High net-worth executives and those that have been self-employed can experience common problems in their financial planning journey. Often, they have missed opportunities in their financial planning because they haven’t planned adequately for their retirement even though they make a high income.
It’s easy to think that everything will work out with their retirement plan, and it can, but a high income often masks the reality of having a deficit once a career ends. Just like average income earners, failing to save in the early working years can lead to a retirement savings shortfall.
Retirement today means independence for many Americans. Flexible retirements are desirable when retirees can work, volunteer, golf, or do anything they choose because they have saved enough to decide when to retire and on their own terms.
Many high-income, self-employed executives often focus on the business being their retirement nest egg to get them financially through the rest of their lives. The sale of their business funding their entire retirement is an unknown until the liquidation event actually happens. Financial planning for the ‘what-ifs’ can put the executive in a better position if they take the opportunity to save through these retirement savings options:
- Creating your own Deferred Comp Plan (DCP) allows you to defer a much larger portion of your compensation to supplement your retirement later on. A strategically planned DCP creates beneficial options when it comes to choosing between the employer’s corporate lower tax bracket and the employee’s higher personal tax bracket.
- Maximizing your own Solo 401(k) or SEP IRA each year allows you to save more than a traditional 401(k), with some additional requirements. For the self-employed, these retirement plan options are an obvious way to save and shouldn’t be disregarded regardless of the financial status of the business.

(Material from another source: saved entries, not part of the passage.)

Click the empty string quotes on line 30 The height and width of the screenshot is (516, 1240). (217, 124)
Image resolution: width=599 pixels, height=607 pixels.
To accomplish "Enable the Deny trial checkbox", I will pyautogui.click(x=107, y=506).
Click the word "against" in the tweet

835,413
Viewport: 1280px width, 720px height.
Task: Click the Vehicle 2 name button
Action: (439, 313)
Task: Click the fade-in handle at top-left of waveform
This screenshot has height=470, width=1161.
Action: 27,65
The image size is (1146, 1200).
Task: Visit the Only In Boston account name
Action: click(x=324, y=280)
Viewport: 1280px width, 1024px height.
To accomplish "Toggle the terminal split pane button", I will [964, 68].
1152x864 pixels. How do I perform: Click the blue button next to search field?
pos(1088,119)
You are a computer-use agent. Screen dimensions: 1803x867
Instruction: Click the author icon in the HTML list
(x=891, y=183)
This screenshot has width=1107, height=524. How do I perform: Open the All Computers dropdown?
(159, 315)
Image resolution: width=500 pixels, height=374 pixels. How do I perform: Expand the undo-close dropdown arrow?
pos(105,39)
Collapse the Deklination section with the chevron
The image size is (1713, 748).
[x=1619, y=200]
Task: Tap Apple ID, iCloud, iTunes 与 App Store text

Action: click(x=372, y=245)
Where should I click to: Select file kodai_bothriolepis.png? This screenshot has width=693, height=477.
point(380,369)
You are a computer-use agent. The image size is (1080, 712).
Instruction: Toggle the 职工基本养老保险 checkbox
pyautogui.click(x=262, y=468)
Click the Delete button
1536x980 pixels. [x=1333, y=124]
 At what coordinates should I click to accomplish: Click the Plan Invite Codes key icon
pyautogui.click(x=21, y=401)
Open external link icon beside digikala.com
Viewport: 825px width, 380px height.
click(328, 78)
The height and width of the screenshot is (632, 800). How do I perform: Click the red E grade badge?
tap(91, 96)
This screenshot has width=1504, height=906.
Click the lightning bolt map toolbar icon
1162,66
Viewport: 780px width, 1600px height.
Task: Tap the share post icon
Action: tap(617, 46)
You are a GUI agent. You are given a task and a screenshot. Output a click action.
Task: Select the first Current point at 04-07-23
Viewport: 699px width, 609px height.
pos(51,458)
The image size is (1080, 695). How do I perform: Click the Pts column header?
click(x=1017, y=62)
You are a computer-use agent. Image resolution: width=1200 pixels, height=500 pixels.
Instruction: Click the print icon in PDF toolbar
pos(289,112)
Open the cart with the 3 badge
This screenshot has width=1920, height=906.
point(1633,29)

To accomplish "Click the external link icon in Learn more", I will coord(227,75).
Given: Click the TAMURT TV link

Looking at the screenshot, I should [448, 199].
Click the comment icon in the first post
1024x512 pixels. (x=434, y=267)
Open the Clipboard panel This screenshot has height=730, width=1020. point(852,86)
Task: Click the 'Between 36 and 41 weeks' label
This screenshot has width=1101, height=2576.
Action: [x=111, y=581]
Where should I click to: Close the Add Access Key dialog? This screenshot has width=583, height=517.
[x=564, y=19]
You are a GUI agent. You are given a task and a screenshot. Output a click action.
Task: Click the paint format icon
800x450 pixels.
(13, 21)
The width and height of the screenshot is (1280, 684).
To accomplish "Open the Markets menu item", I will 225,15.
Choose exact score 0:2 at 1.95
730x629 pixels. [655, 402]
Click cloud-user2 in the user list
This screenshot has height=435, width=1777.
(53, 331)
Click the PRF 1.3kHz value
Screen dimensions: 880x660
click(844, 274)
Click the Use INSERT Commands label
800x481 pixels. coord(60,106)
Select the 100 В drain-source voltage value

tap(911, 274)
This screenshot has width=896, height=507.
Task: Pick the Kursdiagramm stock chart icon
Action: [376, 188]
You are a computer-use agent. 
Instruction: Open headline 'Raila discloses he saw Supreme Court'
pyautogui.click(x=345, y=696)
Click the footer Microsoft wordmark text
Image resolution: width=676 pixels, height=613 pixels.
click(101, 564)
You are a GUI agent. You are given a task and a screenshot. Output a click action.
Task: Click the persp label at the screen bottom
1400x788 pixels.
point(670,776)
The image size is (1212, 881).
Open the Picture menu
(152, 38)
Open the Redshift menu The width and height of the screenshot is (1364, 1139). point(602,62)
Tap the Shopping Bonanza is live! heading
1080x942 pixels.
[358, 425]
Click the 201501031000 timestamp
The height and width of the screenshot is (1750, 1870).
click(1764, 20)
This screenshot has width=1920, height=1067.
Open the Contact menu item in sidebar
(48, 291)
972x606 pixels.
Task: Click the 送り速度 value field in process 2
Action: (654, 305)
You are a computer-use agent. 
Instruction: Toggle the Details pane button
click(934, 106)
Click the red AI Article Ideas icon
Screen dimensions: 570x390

Putting all additional revenue into the business and not into a retirement savings plan leaves many self-employed executives short if the business liquidation event comes at the wrong time. It’s rare that a business sale comes during a high valuation or a prime time and often comes during an unfortunate event unforeseen by the executive.
Overspending during the good times keeps the executive believing they can ‘always make it up later’ when it comes to financial planning and their retirement savings. The ‘good years’ are often ones when excess capital is put into business expansion or personal over-spending, versus retirement savings.
A high income enables you to save more, but only if you consistently engage in financial planning for your retirement. Don’t miss an opportunity and put off saving for retirement when you could be saving today.